Requirements =>
Quote the passage on dating as a single father word for word, starting at "When ready to" and ending at "dad’s personal life.".

Selected extract =>
As a single dad, we have one primary duty above all else: to be a good father for our children. Even with amicable breakups, dating as a single father can be a challenge—especially as we consider the potential impact of bringing another person into the lives of our children. This is no minor consideration.
Closure & Steadfastness
Honest self-reflection about our role in past relationships might help us learn something about ourselves and grow. Even when children aren’t involved, recovering from a break-up can be difficult. With children involved, the pain can be overwhelming. If we’re still able to see our children, spend as much time with them as possible. Especially right after the break-up, they will need us more than ever.
Social pressures imply that moving on too quickly is cold and uncaring. The truth: if we are ready, get back out there. We don’t need anyone’s permission to start looking for someone else to spend time with. For the same reason, we don’t need to start dating right away either. It’s totally normal to say, “I don’t want another relationship; I just want to focus on myself, my children, and on being the best dad I can be.”
When ready to date, it is best to avoid introducing children, especially at first. Involving them too quickly after a break-up can be devastating to a child who is trying to deal with the loss of a beloved daily presence. A father of young children should consider dating during times when the kids are with their mom or another caretaker. Young ones may become attached to a very temporary presence; dating shouldn’t bring vulnerable children into the experience. If a relationship is strong and lending itself toward longevity, it would then be more appropriate to introduce younger children. Teenagers are usually more resilient, have social lives of their own, and are less affected by changes in dad’s personal life.

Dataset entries
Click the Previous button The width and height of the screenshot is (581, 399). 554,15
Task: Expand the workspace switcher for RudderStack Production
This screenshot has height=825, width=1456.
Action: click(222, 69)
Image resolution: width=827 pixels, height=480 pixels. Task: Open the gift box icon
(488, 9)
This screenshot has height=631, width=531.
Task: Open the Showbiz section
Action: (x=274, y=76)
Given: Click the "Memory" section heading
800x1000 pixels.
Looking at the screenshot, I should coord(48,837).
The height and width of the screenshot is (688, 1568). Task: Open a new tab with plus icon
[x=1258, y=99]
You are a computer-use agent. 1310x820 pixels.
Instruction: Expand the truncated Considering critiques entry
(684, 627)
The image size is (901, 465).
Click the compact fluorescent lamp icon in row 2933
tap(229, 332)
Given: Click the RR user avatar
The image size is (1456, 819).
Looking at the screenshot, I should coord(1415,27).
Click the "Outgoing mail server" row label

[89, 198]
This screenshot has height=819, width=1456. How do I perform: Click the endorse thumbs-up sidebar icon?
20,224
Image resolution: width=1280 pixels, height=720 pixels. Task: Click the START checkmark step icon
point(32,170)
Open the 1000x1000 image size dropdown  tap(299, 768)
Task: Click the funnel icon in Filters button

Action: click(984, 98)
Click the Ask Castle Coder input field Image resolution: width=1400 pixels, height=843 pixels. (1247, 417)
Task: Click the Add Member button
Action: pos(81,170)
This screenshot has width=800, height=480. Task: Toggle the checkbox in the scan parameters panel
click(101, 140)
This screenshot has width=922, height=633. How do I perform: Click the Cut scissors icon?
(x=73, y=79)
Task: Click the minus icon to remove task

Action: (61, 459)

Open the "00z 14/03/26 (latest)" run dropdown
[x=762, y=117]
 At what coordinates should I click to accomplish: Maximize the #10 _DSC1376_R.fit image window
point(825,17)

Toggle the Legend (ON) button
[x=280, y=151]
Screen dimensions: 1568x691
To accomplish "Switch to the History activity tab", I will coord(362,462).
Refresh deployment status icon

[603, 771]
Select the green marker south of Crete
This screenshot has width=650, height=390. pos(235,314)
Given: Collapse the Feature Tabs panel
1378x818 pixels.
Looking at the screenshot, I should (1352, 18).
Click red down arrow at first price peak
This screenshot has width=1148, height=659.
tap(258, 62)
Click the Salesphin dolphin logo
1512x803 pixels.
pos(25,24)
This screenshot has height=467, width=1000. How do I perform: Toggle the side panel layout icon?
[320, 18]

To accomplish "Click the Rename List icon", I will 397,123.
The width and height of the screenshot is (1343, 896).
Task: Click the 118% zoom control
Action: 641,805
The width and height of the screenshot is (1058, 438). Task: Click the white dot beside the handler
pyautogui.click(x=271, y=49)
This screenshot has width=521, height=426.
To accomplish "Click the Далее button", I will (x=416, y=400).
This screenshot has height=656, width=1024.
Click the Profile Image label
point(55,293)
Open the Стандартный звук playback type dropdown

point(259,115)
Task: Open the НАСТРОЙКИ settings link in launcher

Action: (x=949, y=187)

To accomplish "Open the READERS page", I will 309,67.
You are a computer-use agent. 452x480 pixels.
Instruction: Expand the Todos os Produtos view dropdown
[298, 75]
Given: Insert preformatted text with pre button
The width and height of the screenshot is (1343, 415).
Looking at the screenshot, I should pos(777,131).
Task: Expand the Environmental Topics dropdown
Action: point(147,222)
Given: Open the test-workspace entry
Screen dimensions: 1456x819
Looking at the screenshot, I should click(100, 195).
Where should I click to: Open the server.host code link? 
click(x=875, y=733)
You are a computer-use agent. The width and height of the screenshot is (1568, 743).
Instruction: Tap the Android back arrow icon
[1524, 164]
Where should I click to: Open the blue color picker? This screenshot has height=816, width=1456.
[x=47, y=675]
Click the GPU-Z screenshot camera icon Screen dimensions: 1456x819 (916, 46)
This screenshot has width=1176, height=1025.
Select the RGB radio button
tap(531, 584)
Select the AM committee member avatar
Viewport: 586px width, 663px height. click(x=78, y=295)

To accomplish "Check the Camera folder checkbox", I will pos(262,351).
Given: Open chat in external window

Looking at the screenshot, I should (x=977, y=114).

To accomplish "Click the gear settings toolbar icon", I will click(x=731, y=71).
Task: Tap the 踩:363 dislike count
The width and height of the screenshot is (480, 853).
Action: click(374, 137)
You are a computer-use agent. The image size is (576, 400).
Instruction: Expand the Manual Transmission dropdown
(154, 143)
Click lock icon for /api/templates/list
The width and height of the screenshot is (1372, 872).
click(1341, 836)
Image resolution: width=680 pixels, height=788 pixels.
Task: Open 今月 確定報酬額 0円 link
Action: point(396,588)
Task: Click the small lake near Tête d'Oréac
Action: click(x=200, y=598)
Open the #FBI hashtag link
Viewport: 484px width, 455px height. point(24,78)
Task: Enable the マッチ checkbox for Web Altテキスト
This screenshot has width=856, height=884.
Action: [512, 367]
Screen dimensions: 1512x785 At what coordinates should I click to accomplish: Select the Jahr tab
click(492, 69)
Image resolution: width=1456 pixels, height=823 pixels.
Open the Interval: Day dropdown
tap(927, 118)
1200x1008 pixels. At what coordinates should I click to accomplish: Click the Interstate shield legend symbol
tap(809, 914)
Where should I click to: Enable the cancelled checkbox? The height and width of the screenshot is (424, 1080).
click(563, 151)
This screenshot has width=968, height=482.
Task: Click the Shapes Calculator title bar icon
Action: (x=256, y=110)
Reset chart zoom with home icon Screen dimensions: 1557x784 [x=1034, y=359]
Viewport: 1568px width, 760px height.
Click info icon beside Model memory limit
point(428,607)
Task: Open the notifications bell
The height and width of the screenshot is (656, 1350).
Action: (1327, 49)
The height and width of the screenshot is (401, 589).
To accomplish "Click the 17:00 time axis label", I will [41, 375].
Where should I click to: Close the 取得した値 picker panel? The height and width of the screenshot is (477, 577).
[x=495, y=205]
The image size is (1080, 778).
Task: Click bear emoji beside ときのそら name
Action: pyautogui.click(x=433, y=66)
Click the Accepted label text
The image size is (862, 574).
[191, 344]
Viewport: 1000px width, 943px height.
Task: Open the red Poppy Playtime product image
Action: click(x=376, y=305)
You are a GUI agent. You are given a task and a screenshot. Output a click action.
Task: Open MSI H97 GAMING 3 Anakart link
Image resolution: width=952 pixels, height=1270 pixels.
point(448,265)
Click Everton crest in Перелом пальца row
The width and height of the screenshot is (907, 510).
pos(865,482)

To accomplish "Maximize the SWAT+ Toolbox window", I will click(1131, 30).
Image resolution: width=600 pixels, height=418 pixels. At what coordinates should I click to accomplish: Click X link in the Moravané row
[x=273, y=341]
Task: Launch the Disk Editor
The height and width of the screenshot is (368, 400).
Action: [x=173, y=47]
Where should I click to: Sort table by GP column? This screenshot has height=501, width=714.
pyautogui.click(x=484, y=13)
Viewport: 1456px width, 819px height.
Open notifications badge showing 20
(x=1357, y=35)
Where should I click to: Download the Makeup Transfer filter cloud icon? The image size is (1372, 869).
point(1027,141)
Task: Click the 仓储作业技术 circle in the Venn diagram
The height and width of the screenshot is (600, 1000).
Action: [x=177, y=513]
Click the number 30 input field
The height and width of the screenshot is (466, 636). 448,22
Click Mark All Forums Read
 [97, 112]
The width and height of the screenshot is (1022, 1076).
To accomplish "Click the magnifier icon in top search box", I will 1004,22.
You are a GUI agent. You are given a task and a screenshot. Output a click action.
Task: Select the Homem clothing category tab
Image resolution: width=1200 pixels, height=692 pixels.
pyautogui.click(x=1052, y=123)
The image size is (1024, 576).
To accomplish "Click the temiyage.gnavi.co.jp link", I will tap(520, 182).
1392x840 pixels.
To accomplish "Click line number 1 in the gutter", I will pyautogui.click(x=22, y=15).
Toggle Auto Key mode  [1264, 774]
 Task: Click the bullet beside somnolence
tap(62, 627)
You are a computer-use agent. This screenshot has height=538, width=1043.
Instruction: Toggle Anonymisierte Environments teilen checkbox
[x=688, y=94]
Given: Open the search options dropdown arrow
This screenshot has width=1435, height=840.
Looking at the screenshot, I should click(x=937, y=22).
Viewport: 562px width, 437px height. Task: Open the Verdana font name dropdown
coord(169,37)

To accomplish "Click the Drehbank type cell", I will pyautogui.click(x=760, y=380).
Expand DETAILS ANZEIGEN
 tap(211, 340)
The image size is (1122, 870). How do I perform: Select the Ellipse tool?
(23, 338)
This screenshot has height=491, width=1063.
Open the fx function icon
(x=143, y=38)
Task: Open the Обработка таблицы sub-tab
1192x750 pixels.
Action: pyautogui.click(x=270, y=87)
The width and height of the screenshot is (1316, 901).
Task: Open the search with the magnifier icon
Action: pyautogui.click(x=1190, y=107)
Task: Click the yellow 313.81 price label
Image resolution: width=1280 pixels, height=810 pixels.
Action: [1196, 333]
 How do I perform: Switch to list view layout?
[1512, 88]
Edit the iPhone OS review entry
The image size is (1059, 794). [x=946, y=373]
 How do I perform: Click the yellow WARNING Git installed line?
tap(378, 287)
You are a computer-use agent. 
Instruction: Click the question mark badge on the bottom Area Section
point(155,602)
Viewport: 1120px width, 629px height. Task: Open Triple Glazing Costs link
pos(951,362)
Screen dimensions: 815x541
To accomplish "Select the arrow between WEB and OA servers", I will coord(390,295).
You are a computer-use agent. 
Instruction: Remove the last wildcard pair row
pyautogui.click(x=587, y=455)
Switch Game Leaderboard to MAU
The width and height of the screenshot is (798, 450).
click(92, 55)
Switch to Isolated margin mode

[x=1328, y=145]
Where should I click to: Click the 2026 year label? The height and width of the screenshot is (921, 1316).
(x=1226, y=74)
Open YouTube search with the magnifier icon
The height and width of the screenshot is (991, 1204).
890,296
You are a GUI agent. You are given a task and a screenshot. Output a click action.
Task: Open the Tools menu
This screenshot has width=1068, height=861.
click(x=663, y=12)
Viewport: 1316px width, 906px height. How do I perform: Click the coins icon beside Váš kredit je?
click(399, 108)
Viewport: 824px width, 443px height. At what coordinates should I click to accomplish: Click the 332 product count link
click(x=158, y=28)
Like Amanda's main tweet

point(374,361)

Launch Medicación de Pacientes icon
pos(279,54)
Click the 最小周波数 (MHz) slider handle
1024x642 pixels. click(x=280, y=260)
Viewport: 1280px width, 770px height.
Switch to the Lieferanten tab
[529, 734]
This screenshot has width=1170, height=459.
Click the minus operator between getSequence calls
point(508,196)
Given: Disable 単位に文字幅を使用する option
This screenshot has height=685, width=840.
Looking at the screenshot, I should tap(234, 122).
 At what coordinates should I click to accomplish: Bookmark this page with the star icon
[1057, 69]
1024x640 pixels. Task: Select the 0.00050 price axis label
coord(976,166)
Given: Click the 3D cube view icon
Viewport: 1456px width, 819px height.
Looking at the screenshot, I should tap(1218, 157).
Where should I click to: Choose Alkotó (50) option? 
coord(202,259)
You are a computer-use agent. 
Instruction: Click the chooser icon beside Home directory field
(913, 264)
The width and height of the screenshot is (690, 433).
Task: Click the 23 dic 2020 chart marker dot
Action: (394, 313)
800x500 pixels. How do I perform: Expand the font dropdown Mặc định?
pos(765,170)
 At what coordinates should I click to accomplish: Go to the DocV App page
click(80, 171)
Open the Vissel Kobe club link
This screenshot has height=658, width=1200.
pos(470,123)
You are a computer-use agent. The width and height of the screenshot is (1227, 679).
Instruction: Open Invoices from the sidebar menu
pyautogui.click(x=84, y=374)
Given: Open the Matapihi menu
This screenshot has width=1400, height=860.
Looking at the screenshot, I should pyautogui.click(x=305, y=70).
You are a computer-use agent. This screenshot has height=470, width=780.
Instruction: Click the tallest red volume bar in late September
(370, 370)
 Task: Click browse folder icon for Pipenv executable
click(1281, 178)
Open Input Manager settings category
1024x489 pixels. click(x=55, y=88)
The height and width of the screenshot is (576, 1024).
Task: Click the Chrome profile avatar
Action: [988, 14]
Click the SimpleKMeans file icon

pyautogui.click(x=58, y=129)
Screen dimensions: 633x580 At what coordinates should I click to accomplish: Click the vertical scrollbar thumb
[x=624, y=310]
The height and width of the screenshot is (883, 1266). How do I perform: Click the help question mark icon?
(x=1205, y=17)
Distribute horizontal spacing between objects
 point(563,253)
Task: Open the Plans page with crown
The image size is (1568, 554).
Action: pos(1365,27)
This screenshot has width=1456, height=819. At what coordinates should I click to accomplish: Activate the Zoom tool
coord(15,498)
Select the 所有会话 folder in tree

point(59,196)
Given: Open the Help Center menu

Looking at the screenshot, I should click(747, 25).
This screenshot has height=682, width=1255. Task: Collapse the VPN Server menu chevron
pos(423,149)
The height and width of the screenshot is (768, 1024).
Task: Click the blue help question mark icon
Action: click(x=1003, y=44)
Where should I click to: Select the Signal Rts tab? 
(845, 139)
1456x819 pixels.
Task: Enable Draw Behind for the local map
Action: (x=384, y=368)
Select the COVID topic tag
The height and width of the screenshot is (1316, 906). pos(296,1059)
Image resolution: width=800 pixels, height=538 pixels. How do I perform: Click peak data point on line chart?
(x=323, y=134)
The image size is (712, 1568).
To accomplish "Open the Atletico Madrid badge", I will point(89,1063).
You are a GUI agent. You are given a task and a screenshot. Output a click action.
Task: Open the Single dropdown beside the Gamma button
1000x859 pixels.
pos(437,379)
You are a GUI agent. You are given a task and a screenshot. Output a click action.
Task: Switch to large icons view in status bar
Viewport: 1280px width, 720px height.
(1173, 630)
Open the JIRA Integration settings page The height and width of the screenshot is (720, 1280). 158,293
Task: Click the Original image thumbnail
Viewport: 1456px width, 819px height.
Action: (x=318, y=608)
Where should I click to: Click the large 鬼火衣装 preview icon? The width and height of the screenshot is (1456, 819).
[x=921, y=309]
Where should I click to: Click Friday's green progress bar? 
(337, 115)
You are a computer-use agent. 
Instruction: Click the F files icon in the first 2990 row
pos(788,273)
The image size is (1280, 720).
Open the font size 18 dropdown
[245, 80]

Full answer =>
When ready to date, it is best to avoid introducing children, especially at first. Involving them too quickly after a break-up can be devastating to a child who is trying to deal with the loss of a beloved daily presence. A father of young children should consider dating during times when the kids are with their mom or another caretaker. Young ones may become attached to a very temporary presence; dating shouldn’t bring vulnerable children into the experience. If a relationship is strong and lending itself toward longevity, it would then be more appropriate to introduce younger children. Teenagers are usually more resilient, have social lives of their own, and are less affected by changes in dad’s personal life.